_What is required:_ Print every line of the material exactly.

_Data to examine:_
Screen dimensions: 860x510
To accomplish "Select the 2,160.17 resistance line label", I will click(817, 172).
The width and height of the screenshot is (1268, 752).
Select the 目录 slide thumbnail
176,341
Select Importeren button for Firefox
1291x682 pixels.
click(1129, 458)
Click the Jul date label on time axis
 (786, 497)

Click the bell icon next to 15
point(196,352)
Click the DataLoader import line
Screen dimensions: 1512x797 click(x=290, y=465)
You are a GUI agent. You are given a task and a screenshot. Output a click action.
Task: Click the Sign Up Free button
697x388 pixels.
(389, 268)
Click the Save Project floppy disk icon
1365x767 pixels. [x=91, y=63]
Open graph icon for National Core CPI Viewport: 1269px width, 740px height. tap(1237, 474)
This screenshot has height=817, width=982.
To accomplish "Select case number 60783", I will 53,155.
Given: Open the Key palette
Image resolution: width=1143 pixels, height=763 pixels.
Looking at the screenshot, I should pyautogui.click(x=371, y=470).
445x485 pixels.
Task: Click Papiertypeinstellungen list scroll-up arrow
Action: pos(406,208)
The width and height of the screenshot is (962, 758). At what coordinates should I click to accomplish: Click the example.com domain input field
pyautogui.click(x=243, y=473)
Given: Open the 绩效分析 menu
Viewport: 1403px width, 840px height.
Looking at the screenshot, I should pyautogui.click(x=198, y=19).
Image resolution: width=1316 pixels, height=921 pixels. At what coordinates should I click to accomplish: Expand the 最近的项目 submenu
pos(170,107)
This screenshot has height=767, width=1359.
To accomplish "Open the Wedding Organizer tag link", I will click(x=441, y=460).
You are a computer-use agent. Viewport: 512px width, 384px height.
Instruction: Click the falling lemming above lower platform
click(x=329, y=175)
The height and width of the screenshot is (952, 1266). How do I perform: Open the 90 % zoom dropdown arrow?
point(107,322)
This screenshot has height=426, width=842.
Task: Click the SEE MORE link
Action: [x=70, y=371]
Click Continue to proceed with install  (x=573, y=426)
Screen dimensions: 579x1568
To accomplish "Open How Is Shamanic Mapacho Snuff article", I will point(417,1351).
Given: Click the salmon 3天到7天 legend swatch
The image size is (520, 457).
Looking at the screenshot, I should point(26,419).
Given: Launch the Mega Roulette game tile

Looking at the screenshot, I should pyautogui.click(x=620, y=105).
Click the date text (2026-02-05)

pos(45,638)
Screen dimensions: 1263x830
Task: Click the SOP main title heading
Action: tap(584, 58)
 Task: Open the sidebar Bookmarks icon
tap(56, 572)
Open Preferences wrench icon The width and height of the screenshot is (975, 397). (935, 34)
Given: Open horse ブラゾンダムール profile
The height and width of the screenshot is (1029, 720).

_Task response:_
Screen dimensions: 860x510
To accomplish "Select the 2,160.17 resistance line label", I will click(817, 172).
The width and height of the screenshot is (1268, 752).
Select the 目录 slide thumbnail
176,341
Select Importeren button for Firefox
1291x682 pixels.
click(1129, 458)
Click the Jul date label on time axis
 (786, 497)

Click the bell icon next to 15
point(196,352)
Click the DataLoader import line
Screen dimensions: 1512x797 click(x=290, y=465)
You are a GUI agent. You are given a task and a screenshot. Output a click action.
Task: Click the Sign Up Free button
697x388 pixels.
(389, 268)
Click the Save Project floppy disk icon
1365x767 pixels. [x=91, y=63]
Open graph icon for National Core CPI Viewport: 1269px width, 740px height. tap(1237, 474)
This screenshot has height=817, width=982.
To accomplish "Select case number 60783", I will 53,155.
Given: Open the Key palette
Image resolution: width=1143 pixels, height=763 pixels.
Looking at the screenshot, I should pyautogui.click(x=371, y=470).
445x485 pixels.
Task: Click Papiertypeinstellungen list scroll-up arrow
Action: pos(406,208)
The width and height of the screenshot is (962, 758). At what coordinates should I click to accomplish: Click the example.com domain input field
pyautogui.click(x=243, y=473)
Given: Open the 绩效分析 menu
Viewport: 1403px width, 840px height.
Looking at the screenshot, I should pyautogui.click(x=198, y=19).
Image resolution: width=1316 pixels, height=921 pixels. At what coordinates should I click to accomplish: Expand the 最近的项目 submenu
pos(170,107)
This screenshot has height=767, width=1359.
To accomplish "Open the Wedding Organizer tag link", I will click(x=441, y=460).
You are a computer-use agent. Viewport: 512px width, 384px height.
Instruction: Click the falling lemming above lower platform
click(x=329, y=175)
The height and width of the screenshot is (952, 1266). How do I perform: Open the 90 % zoom dropdown arrow?
point(107,322)
This screenshot has height=426, width=842.
Task: Click the SEE MORE link
Action: [x=70, y=371]
Click Continue to proceed with install  (x=573, y=426)
Screen dimensions: 579x1568
To accomplish "Open How Is Shamanic Mapacho Snuff article", I will point(417,1351).
Given: Click the salmon 3天到7天 legend swatch
The image size is (520, 457).
Looking at the screenshot, I should point(26,419).
Given: Launch the Mega Roulette game tile

Looking at the screenshot, I should pyautogui.click(x=620, y=105).
Click the date text (2026-02-05)

pos(45,638)
Screen dimensions: 1263x830
Task: Click the SOP main title heading
Action: tap(584, 58)
 Task: Open the sidebar Bookmarks icon
tap(56, 572)
Open Preferences wrench icon The width and height of the screenshot is (975, 397). (935, 34)
Given: Open horse ブラゾンダムール profile
The height and width of the screenshot is (1029, 720).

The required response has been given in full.